→ **Problem to solve**
Quote the entries below from the line with "Switch to Advanced" through the line with "Task: Add aynur using the follow icon", both ends included, and only those lines.

→ **Input**
══════════
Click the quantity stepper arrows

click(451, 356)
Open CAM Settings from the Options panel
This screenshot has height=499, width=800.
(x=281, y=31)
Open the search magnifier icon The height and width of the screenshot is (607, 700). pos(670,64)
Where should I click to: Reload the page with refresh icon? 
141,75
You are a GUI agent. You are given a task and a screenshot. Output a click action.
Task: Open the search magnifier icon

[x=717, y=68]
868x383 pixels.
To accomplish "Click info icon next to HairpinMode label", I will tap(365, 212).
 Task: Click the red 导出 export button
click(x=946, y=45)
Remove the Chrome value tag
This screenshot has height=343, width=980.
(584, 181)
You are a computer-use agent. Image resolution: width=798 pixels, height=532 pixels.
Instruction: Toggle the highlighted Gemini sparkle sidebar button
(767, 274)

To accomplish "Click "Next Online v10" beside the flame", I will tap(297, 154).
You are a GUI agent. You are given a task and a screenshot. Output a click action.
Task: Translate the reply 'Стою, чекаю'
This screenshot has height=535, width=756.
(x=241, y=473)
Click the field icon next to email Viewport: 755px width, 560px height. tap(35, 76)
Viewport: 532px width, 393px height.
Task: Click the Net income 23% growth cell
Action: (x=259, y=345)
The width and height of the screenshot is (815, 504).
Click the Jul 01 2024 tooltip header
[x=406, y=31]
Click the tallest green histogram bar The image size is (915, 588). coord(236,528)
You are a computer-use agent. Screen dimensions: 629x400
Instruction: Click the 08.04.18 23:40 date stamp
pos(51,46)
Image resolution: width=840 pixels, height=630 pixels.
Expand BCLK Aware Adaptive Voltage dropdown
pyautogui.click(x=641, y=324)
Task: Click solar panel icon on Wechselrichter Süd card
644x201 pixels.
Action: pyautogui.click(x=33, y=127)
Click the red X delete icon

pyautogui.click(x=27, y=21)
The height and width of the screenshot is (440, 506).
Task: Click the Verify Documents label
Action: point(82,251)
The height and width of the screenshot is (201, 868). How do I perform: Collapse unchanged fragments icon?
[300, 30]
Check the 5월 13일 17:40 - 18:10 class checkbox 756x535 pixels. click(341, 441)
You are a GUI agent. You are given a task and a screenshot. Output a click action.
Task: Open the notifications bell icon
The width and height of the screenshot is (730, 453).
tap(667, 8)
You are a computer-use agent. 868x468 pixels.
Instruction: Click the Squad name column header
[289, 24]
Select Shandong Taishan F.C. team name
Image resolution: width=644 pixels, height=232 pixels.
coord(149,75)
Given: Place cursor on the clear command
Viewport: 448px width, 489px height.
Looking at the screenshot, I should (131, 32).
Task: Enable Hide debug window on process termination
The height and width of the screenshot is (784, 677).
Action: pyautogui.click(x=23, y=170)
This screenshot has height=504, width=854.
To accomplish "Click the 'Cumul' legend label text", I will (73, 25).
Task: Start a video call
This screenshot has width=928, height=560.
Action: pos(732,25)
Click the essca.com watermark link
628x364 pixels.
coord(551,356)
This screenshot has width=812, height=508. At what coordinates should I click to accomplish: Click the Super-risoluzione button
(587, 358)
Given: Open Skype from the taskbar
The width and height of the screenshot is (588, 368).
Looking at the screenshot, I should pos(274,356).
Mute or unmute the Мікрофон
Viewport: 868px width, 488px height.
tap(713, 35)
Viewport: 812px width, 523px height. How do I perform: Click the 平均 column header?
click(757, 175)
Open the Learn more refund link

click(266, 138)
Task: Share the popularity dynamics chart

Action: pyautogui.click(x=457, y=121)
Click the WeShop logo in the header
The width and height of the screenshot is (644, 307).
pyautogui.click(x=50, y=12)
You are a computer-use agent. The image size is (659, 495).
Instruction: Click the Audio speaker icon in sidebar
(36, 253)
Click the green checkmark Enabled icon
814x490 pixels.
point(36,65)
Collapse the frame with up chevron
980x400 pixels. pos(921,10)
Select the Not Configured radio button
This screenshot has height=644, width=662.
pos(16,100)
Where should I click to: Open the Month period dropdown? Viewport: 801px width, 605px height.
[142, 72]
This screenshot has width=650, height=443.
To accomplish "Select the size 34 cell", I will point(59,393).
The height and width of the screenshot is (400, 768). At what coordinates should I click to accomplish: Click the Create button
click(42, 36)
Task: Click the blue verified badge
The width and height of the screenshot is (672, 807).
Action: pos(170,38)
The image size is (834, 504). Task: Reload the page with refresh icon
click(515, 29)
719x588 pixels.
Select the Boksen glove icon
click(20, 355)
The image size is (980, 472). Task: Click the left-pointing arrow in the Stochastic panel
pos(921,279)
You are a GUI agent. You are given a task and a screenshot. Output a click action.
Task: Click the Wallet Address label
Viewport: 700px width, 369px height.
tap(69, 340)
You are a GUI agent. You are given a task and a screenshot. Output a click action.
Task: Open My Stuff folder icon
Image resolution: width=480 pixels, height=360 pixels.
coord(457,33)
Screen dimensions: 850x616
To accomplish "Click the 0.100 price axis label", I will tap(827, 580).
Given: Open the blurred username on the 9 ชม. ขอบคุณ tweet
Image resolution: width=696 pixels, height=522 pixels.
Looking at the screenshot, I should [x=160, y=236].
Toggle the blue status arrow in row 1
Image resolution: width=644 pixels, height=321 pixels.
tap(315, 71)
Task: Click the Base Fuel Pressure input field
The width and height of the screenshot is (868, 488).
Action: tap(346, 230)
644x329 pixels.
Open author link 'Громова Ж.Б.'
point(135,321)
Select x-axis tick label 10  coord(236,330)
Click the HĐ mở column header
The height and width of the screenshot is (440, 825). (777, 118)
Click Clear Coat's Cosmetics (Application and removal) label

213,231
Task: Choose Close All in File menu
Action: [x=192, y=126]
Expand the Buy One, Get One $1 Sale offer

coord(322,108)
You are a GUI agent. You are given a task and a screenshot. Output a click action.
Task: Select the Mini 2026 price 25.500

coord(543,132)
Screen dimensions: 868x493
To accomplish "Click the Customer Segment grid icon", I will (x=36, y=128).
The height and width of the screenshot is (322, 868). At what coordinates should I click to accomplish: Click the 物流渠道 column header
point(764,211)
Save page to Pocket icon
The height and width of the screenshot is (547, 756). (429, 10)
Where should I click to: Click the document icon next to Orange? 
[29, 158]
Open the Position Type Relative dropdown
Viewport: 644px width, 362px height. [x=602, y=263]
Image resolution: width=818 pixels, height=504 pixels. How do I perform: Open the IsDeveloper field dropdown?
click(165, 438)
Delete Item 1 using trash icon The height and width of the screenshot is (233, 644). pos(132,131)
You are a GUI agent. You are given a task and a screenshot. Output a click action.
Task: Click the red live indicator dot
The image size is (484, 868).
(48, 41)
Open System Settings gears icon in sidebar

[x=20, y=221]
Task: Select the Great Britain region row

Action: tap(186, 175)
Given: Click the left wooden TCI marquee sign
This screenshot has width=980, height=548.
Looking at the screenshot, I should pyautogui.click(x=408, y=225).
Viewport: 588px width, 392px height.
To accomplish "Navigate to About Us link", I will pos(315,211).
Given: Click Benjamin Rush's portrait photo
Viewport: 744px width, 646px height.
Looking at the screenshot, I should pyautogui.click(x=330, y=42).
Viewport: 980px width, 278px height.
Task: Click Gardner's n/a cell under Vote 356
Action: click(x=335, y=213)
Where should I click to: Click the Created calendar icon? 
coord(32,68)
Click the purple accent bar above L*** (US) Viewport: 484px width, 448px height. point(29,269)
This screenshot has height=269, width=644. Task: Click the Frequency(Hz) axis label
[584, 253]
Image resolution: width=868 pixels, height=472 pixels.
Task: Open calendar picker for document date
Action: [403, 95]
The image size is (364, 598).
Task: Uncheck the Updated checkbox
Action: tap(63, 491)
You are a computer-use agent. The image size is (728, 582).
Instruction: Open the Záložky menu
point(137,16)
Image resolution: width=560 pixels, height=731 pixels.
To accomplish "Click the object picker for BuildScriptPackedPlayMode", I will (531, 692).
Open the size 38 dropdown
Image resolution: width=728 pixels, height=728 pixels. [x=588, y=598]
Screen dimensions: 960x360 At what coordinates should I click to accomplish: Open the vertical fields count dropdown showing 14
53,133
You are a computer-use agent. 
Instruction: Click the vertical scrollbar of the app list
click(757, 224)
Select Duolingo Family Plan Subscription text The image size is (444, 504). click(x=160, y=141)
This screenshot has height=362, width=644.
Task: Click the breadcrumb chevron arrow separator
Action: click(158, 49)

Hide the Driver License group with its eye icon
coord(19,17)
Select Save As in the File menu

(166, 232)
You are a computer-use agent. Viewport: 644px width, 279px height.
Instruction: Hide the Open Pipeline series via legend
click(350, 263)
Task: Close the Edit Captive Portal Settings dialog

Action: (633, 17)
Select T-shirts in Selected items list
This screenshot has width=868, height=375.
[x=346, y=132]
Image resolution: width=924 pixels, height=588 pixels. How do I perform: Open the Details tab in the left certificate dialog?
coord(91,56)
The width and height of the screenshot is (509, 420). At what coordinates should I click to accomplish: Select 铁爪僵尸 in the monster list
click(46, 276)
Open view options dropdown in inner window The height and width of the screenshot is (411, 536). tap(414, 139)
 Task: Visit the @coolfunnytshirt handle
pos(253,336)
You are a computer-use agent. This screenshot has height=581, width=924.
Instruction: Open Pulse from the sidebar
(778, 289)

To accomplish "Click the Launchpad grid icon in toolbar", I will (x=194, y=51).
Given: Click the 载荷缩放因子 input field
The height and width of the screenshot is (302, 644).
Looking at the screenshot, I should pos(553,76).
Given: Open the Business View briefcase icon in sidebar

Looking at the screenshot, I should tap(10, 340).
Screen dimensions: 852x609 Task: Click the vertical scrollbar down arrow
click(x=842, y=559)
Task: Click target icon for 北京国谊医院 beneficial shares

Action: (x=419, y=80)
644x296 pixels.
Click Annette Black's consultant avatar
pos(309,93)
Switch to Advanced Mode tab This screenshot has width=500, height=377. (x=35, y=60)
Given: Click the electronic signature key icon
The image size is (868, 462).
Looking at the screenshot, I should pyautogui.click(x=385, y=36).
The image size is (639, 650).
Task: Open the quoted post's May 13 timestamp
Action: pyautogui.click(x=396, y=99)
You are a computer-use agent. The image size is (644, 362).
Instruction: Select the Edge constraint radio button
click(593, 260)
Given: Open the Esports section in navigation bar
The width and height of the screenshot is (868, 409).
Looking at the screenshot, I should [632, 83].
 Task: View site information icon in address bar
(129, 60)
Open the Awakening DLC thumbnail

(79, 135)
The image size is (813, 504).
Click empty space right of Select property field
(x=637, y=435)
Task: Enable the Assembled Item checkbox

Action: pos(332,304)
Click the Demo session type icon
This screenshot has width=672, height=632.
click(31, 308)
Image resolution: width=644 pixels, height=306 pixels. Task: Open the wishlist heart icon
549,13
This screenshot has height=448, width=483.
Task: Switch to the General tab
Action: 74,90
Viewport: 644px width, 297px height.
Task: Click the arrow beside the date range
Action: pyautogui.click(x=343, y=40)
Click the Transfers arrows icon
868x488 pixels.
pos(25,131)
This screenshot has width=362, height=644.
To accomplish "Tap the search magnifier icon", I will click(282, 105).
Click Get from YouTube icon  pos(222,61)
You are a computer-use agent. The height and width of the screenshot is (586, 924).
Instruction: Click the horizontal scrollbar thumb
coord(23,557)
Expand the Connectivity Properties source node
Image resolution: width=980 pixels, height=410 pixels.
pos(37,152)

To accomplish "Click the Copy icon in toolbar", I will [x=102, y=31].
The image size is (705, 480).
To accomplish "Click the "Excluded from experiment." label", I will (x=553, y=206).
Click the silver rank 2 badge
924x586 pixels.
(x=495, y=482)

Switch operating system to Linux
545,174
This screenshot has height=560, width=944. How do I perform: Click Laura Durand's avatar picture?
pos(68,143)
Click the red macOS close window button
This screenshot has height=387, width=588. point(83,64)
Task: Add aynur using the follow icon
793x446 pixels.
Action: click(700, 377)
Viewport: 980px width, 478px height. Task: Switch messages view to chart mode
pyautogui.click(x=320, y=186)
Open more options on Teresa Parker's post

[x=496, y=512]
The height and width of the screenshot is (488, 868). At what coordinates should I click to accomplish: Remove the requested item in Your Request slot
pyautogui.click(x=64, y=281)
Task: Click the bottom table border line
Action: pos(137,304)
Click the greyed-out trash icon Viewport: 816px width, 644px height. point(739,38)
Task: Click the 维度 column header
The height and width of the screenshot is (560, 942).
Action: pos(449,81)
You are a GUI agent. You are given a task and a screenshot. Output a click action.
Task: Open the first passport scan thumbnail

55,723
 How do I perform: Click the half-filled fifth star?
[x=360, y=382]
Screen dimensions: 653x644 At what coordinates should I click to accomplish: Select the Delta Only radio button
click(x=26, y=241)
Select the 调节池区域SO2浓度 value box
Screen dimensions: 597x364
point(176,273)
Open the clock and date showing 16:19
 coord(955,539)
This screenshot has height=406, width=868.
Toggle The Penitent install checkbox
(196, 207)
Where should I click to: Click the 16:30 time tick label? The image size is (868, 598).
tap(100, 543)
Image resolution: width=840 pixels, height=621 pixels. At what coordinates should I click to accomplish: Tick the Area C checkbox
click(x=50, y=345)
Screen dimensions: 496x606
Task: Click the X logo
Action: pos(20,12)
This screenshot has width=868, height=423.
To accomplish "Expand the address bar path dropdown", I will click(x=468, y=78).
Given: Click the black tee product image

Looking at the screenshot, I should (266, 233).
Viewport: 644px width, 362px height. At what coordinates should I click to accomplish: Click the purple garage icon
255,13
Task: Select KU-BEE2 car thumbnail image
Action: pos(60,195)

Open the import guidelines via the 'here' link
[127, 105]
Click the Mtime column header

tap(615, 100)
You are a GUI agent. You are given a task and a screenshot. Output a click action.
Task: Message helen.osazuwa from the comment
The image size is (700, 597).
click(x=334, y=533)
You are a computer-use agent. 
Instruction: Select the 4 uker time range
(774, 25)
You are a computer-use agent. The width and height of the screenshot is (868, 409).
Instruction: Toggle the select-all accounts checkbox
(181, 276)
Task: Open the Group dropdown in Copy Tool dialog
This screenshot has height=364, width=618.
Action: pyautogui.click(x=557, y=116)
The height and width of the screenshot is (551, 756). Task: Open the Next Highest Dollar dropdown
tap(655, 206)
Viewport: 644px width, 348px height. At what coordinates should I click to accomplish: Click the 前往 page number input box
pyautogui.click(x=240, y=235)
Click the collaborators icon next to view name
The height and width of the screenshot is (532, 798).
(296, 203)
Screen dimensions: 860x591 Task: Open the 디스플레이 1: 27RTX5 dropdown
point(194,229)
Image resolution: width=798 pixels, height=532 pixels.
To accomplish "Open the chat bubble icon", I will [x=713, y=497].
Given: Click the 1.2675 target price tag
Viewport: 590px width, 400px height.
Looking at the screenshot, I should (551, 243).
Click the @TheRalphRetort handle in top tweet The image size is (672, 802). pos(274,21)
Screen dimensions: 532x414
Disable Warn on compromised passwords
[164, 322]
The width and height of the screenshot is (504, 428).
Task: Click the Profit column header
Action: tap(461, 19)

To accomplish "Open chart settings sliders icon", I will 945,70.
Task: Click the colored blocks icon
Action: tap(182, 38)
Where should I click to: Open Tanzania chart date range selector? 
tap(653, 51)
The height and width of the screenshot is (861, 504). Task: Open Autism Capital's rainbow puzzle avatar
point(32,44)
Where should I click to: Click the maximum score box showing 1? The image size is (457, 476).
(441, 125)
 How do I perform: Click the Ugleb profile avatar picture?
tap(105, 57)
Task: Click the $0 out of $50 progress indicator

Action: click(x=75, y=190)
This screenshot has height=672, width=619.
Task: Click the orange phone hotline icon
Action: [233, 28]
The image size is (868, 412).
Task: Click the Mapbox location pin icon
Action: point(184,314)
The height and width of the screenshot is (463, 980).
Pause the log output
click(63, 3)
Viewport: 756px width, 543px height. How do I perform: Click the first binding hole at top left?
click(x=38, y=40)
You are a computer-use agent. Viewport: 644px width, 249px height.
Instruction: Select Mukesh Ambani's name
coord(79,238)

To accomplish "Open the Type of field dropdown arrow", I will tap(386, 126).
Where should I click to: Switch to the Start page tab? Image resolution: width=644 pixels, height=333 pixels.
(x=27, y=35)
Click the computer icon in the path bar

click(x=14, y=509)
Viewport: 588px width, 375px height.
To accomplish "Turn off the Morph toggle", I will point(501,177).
══════════
→ **Response area**
Switch to Advanced Mode tab This screenshot has width=500, height=377. (x=35, y=60)
Given: Click the electronic signature key icon
The image size is (868, 462).
Looking at the screenshot, I should pyautogui.click(x=385, y=36).
The image size is (639, 650).
Task: Open the quoted post's May 13 timestamp
Action: pyautogui.click(x=396, y=99)
You are a computer-use agent. The image size is (644, 362).
Instruction: Select the Edge constraint radio button
click(593, 260)
Given: Open the Esports section in navigation bar
The width and height of the screenshot is (868, 409).
Looking at the screenshot, I should [632, 83].
 Task: View site information icon in address bar
(129, 60)
Open the Awakening DLC thumbnail

(79, 135)
The image size is (813, 504).
Click empty space right of Select property field
(x=637, y=435)
Task: Enable the Assembled Item checkbox

Action: pos(332,304)
Click the Demo session type icon
This screenshot has width=672, height=632.
click(31, 308)
Image resolution: width=644 pixels, height=306 pixels. Task: Open the wishlist heart icon
549,13
This screenshot has height=448, width=483.
Task: Switch to the General tab
Action: 74,90
Viewport: 644px width, 297px height.
Task: Click the arrow beside the date range
Action: pyautogui.click(x=343, y=40)
Click the Transfers arrows icon
868x488 pixels.
pos(25,131)
This screenshot has width=362, height=644.
To accomplish "Tap the search magnifier icon", I will click(282, 105).
Click Get from YouTube icon  pos(222,61)
You are a computer-use agent. The height and width of the screenshot is (586, 924).
Instruction: Click the horizontal scrollbar thumb
coord(23,557)
Expand the Connectivity Properties source node
Image resolution: width=980 pixels, height=410 pixels.
pos(37,152)

To accomplish "Click the Copy icon in toolbar", I will [x=102, y=31].
The image size is (705, 480).
To accomplish "Click the "Excluded from experiment." label", I will (x=553, y=206).
Click the silver rank 2 badge
924x586 pixels.
(x=495, y=482)

Switch operating system to Linux
545,174
This screenshot has height=560, width=944. How do I perform: Click Laura Durand's avatar picture?
pos(68,143)
Click the red macOS close window button
This screenshot has height=387, width=588. point(83,64)
Task: Add aynur using the follow icon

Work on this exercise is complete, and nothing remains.